ASSIGNMENT: The required output is the complete data, repeated without alteration.
┌────────
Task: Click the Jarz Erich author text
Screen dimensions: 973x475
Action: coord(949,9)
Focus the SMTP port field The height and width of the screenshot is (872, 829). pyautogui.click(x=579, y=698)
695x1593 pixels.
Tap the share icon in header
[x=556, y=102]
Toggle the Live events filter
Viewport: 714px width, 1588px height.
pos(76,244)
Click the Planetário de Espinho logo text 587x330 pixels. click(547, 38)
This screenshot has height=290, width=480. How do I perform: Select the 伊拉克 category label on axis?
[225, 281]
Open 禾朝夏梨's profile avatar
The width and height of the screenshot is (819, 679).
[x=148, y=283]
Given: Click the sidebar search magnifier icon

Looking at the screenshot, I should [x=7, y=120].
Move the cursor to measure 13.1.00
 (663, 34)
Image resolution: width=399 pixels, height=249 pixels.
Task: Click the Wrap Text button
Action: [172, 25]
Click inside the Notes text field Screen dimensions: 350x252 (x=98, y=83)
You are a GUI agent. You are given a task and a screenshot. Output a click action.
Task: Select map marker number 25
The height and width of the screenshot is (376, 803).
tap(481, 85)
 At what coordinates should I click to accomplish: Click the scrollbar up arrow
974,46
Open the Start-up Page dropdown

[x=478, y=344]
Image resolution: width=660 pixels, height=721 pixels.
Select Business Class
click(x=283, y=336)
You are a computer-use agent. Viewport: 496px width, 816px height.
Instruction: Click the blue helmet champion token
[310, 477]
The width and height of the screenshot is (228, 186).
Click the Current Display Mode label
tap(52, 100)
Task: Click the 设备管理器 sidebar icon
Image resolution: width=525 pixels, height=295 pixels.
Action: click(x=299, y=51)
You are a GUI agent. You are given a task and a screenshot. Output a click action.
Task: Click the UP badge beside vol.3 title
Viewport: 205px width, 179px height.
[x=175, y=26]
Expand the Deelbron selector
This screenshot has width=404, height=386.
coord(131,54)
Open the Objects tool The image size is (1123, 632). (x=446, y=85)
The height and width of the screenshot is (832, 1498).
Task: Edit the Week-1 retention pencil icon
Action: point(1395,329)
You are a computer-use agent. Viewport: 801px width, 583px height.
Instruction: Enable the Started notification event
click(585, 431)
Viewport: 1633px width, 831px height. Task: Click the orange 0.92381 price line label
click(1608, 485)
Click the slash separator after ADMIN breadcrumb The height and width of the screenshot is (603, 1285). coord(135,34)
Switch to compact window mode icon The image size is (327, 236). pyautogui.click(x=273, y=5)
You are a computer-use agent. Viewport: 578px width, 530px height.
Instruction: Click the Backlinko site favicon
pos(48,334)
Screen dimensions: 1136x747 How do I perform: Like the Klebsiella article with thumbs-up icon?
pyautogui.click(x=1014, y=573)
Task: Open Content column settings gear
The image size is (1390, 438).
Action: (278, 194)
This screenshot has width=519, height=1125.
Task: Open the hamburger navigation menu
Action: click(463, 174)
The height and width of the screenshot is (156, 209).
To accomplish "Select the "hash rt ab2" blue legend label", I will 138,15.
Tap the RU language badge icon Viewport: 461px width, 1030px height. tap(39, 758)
└────────
EXERCISE RESPONSE:
Task: Click the Jarz Erich author text
Screen dimensions: 973x475
Action: coord(949,9)
Focus the SMTP port field The height and width of the screenshot is (872, 829). pyautogui.click(x=579, y=698)
695x1593 pixels.
Tap the share icon in header
[x=556, y=102]
Toggle the Live events filter
Viewport: 714px width, 1588px height.
pos(76,244)
Click the Planetário de Espinho logo text 587x330 pixels. click(547, 38)
This screenshot has height=290, width=480. How do I perform: Select the 伊拉克 category label on axis?
[225, 281]
Open 禾朝夏梨's profile avatar
The width and height of the screenshot is (819, 679).
[x=148, y=283]
Given: Click the sidebar search magnifier icon

Looking at the screenshot, I should [x=7, y=120].
Move the cursor to measure 13.1.00
 (663, 34)
Image resolution: width=399 pixels, height=249 pixels.
Task: Click the Wrap Text button
Action: [172, 25]
Click inside the Notes text field Screen dimensions: 350x252 (x=98, y=83)
You are a GUI agent. You are given a task and a screenshot. Output a click action.
Task: Select map marker number 25
The height and width of the screenshot is (376, 803).
tap(481, 85)
 At what coordinates should I click to accomplish: Click the scrollbar up arrow
974,46
Open the Start-up Page dropdown

[x=478, y=344]
Image resolution: width=660 pixels, height=721 pixels.
Select Business Class
click(x=283, y=336)
You are a computer-use agent. Viewport: 496px width, 816px height.
Instruction: Click the blue helmet champion token
[310, 477]
The width and height of the screenshot is (228, 186).
Click the Current Display Mode label
tap(52, 100)
Task: Click the 设备管理器 sidebar icon
Image resolution: width=525 pixels, height=295 pixels.
Action: click(x=299, y=51)
You are a GUI agent. You are given a task and a screenshot. Output a click action.
Task: Click the UP badge beside vol.3 title
Viewport: 205px width, 179px height.
[x=175, y=26]
Expand the Deelbron selector
This screenshot has width=404, height=386.
coord(131,54)
Open the Objects tool The image size is (1123, 632). (x=446, y=85)
The height and width of the screenshot is (832, 1498).
Task: Edit the Week-1 retention pencil icon
Action: point(1395,329)
You are a computer-use agent. Viewport: 801px width, 583px height.
Instruction: Enable the Started notification event
click(585, 431)
Viewport: 1633px width, 831px height. Task: Click the orange 0.92381 price line label
click(1608, 485)
Click the slash separator after ADMIN breadcrumb The height and width of the screenshot is (603, 1285). coord(135,34)
Switch to compact window mode icon The image size is (327, 236). pyautogui.click(x=273, y=5)
You are a computer-use agent. Viewport: 578px width, 530px height.
Instruction: Click the Backlinko site favicon
pos(48,334)
Screen dimensions: 1136x747 How do I perform: Like the Klebsiella article with thumbs-up icon?
pyautogui.click(x=1014, y=573)
Task: Open Content column settings gear
The image size is (1390, 438).
Action: (278, 194)
This screenshot has width=519, height=1125.
Task: Open the hamburger navigation menu
Action: click(463, 174)
The height and width of the screenshot is (156, 209).
To accomplish "Select the "hash rt ab2" blue legend label", I will 138,15.
Tap the RU language badge icon Viewport: 461px width, 1030px height. tap(39, 758)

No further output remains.